One of the things I find funny about writing, besides how many people are doing it, is the crazy amount of rules. There are published authors writing about rules. There are agents writing about rules. There are wannabes-galore writing about rules on blogs, Facebook, Twitter, and wherever. Rules. Rules. Rules.
Whatever happened to writing what works—what feels right?
I know that rules are important, but sometimes I feel like these rule makers are forcing me to be like everyone else, sound like everyone else. Not only that, they want me to pimp their rules on my blog or at writing group. The crappy part is, I do it—I’m a lemming.
It’s funny. I’ve stalked a few agents’ blogs in the past. The agent will tear a query letter apart, outlining what sucks about it, what rules were broken, and why he would reject. I would read these rejects line by line, absorbing what went wrong, hoping that when I was ready I would follow the rules and kick out an awesome query. I would apply these rules to my novel and struggle until my eyes bled just to get it perfect.
Then one day when I was scouring the blogs, I found an example of a query letter that broke all the rules. I knew it; I’ve been reading the blogs, studying the rules, so I knew the agent was going to rip it up. I kept reading, waiting for the attack, but it never happened. She loved it. Yes, it broke all the rules, but she didn’t care. She wanted to read more.
“I want to read more.”
Isn't that the phrase writers want to hear?

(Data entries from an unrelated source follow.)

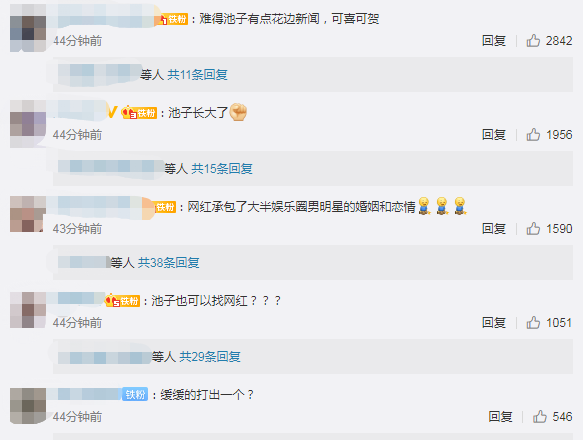Like the comment with 1590 likes

coord(533,228)
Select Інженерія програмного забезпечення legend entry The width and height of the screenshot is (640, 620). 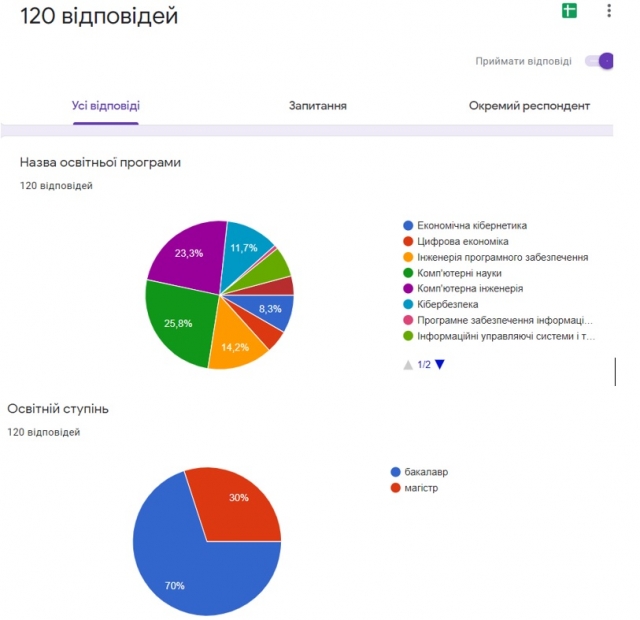(x=496, y=257)
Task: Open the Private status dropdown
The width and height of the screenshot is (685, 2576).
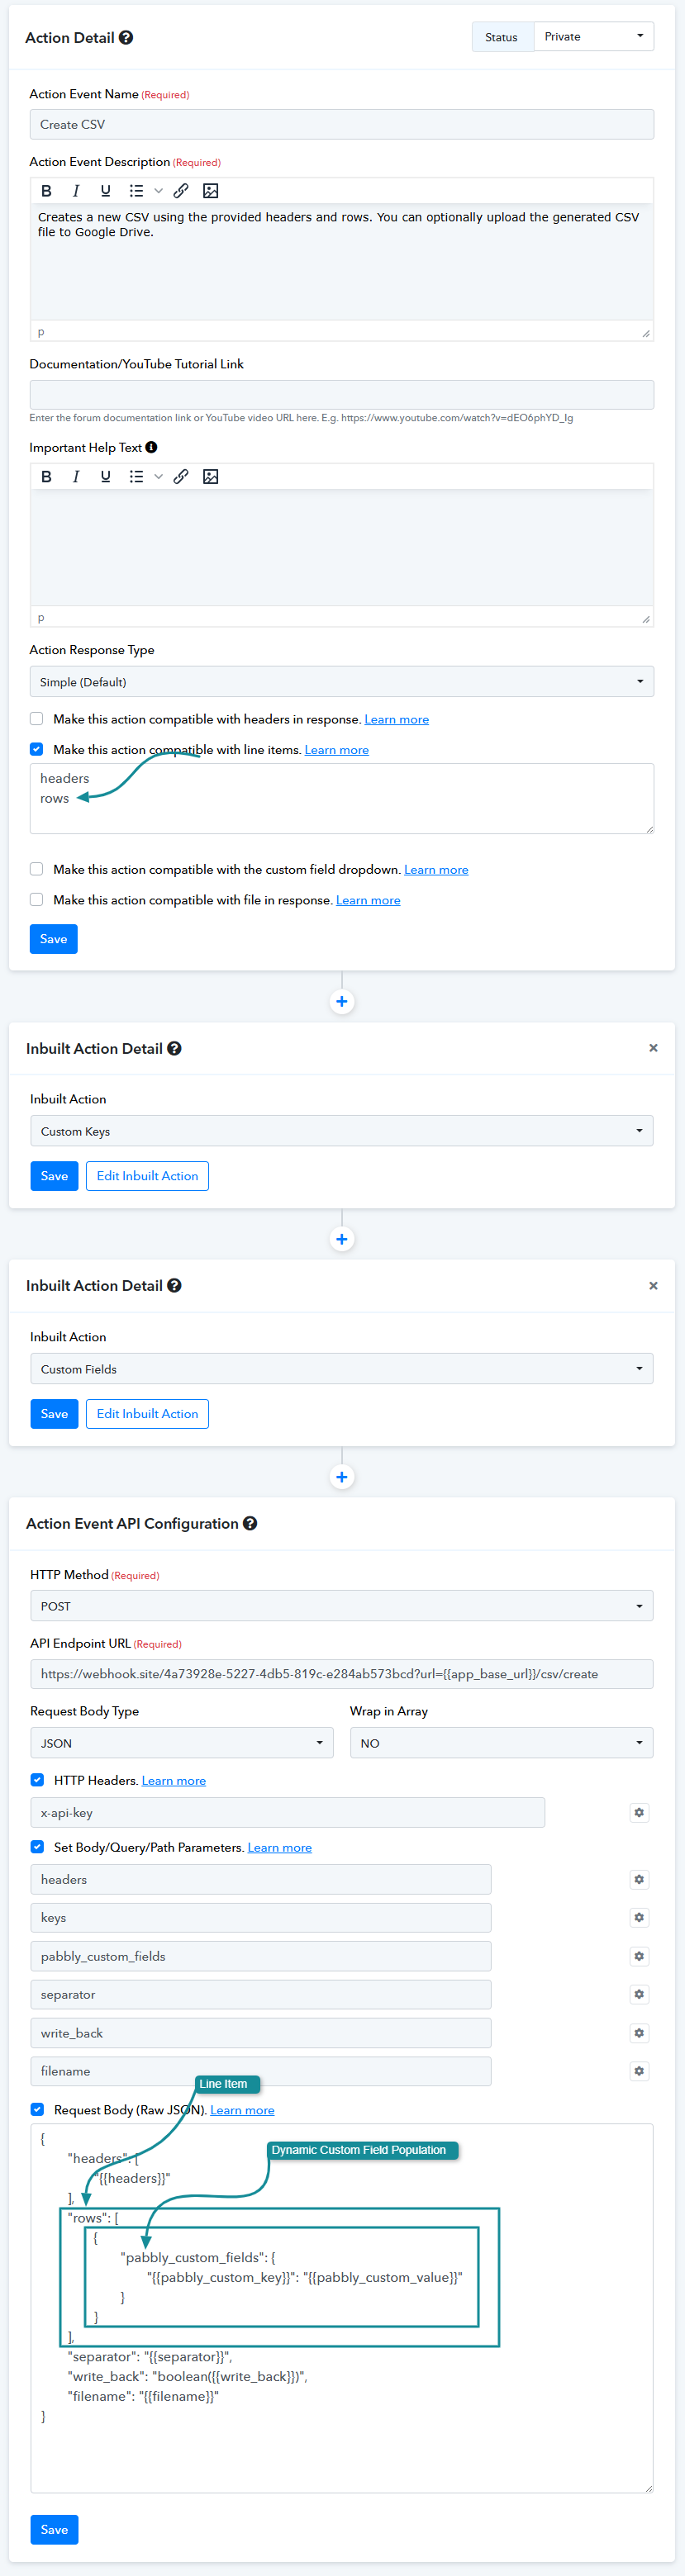Action: (x=593, y=37)
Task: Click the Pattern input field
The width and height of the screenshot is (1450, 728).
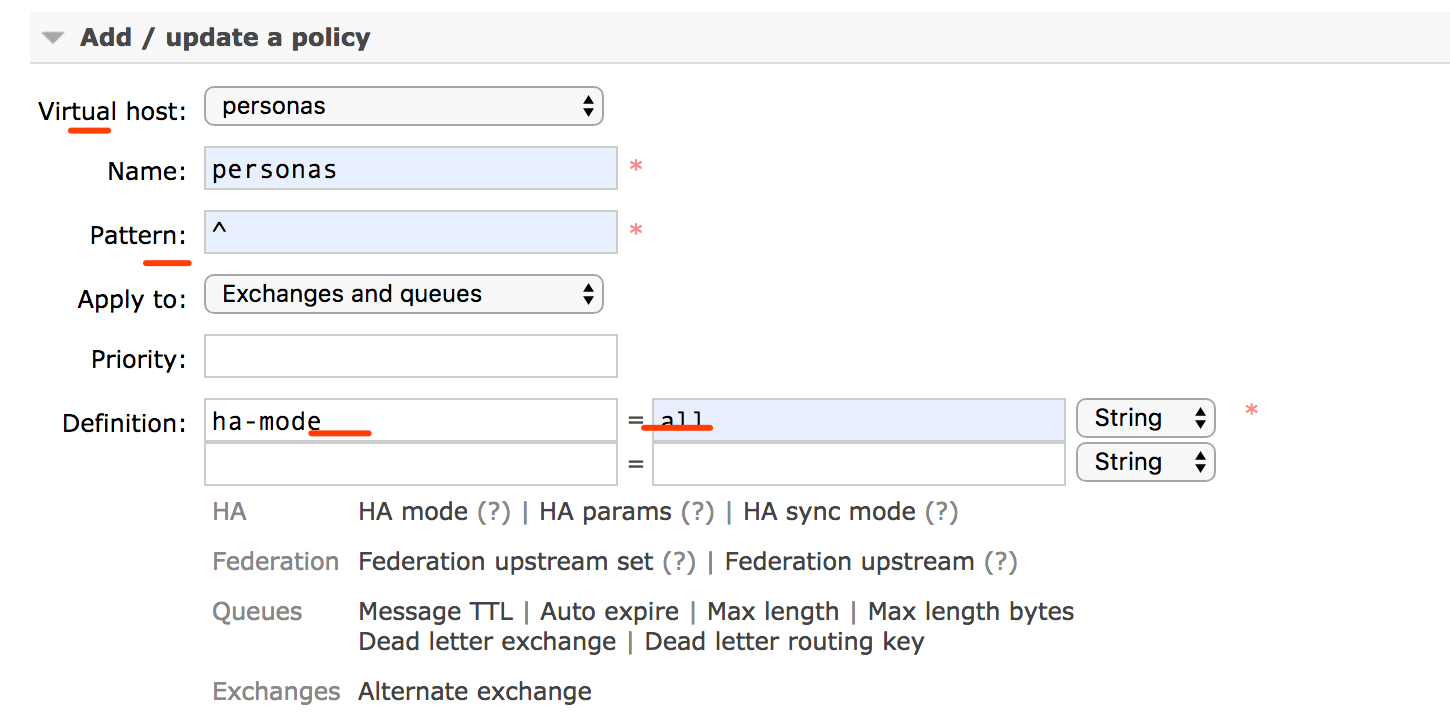Action: pyautogui.click(x=410, y=232)
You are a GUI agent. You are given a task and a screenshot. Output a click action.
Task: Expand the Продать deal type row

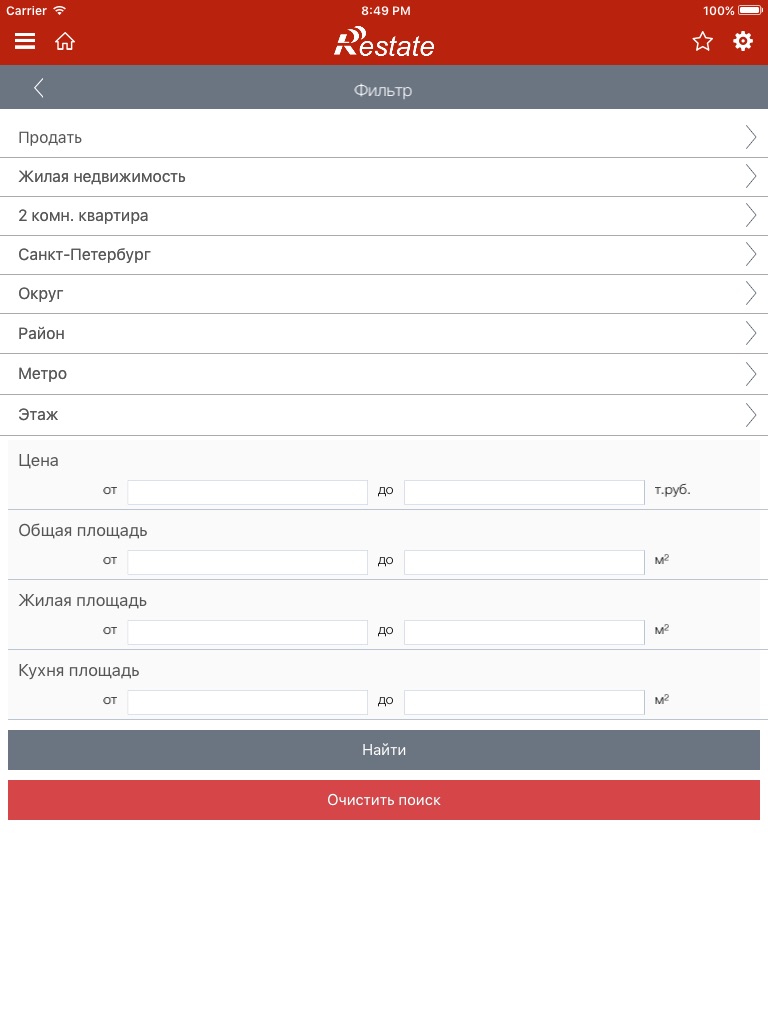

If you look at books on the NY Times Best Seller List there are many that are far from perfect. They break the rules. They use exclamation points, one too many adjectives, contrived plots, blah blah blah. But there are millions of people who want to read more. They are clawing, scratching, and digging their way to the bookstore to get the sequel.
Meanwhile, back in don’t-break-the-rules land, we mock these authors. We laugh at their use of punctuation, their overuse of adverbs, and whatever else we see wrong. I’m not sure if it’s because we think we’re better or if we just can’t get over these rule breakers.
So what do you think? Is your writing bogged down with rules? Or are you a bad boy and following the voices in your head, exclamation points and all? Do you write what feels right no matter what?